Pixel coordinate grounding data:
[Start of Attachment]

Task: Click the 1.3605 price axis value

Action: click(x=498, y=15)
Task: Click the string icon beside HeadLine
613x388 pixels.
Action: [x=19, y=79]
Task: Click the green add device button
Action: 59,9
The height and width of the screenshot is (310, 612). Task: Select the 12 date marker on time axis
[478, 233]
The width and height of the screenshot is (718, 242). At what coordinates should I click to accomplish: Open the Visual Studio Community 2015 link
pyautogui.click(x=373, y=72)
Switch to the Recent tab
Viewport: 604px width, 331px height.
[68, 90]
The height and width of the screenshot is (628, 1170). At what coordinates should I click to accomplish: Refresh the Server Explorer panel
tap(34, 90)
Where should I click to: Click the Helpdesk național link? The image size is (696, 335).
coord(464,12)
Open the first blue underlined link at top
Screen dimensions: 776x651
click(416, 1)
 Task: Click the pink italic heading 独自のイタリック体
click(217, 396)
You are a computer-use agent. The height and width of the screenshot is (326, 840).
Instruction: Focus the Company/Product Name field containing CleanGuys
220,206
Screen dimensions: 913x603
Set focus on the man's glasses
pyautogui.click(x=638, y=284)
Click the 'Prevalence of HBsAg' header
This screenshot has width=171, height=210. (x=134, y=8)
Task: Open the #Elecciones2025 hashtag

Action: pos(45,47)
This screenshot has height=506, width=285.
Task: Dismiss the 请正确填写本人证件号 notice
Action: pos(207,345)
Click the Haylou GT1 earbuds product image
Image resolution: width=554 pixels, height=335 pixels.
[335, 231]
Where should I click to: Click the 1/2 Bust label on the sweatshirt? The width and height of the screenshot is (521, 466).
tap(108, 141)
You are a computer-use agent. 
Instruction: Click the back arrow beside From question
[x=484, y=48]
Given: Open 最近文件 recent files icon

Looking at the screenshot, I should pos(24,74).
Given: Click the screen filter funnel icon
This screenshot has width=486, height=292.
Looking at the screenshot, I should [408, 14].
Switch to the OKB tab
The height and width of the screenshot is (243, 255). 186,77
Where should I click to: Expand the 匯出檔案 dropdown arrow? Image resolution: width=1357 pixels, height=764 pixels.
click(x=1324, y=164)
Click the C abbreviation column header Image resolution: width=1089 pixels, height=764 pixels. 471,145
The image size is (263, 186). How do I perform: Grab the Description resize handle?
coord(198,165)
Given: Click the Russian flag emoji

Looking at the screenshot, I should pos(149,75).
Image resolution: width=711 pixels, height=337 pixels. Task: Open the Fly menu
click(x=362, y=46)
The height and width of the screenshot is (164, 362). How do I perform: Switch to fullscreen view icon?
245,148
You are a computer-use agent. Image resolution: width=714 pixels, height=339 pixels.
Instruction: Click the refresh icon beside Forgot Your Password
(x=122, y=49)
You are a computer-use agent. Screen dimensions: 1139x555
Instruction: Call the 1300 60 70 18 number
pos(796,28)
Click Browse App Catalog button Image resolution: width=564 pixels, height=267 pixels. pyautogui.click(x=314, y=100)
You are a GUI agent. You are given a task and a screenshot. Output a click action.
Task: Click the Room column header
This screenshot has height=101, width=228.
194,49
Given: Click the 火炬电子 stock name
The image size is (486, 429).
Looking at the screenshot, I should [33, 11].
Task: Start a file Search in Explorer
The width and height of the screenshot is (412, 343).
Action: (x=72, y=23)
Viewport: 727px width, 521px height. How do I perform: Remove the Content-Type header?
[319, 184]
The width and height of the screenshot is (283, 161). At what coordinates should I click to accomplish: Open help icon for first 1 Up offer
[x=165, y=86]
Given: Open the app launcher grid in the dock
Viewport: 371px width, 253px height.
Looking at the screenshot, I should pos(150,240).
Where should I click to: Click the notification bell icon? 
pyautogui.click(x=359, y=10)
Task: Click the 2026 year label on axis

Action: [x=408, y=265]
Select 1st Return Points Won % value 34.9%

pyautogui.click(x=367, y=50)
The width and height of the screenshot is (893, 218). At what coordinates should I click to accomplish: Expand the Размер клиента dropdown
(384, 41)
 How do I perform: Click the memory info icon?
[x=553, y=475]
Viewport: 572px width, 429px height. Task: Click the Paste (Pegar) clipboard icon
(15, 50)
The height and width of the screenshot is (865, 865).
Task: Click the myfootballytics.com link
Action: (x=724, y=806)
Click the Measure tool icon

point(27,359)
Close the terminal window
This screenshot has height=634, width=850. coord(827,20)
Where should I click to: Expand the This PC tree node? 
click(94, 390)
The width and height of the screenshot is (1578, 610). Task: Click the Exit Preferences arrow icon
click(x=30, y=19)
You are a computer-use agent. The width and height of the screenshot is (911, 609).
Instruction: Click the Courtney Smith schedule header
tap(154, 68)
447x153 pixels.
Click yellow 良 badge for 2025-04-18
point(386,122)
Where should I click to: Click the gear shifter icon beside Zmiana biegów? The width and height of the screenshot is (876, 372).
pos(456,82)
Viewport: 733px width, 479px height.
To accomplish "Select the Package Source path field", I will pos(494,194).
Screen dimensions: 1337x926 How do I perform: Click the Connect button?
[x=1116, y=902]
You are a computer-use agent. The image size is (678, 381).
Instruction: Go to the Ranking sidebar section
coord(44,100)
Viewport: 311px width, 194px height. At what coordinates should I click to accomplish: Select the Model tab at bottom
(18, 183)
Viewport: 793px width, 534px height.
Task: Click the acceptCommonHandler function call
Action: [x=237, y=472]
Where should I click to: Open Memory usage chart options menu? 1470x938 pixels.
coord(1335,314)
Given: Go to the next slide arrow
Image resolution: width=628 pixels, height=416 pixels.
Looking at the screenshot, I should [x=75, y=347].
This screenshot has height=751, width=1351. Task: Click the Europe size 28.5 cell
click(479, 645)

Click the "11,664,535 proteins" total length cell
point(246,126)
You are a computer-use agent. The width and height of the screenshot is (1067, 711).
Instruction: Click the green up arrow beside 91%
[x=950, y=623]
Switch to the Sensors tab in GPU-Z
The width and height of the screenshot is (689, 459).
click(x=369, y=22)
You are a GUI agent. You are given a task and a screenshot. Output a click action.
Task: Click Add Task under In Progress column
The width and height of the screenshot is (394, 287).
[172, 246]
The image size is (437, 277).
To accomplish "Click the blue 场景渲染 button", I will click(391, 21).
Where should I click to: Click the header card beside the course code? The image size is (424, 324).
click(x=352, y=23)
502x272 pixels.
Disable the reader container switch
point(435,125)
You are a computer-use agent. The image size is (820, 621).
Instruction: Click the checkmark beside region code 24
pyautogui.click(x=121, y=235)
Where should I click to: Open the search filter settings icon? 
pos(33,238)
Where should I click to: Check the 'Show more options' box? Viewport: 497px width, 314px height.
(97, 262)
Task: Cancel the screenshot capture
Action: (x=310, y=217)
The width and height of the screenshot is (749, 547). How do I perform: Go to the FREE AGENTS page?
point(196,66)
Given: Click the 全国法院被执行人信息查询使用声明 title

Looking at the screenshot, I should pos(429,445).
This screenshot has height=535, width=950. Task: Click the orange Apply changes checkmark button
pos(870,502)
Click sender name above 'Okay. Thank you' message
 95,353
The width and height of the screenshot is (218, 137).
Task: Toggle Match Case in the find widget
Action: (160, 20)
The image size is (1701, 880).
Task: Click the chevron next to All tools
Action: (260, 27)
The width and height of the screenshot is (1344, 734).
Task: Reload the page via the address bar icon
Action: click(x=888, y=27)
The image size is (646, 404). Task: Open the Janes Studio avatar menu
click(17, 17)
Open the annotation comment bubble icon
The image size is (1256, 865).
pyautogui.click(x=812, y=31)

[End of Attachment]

Since only a number is wanted, please say how many lines in the data include the word "column".

● **Solution for this task**
3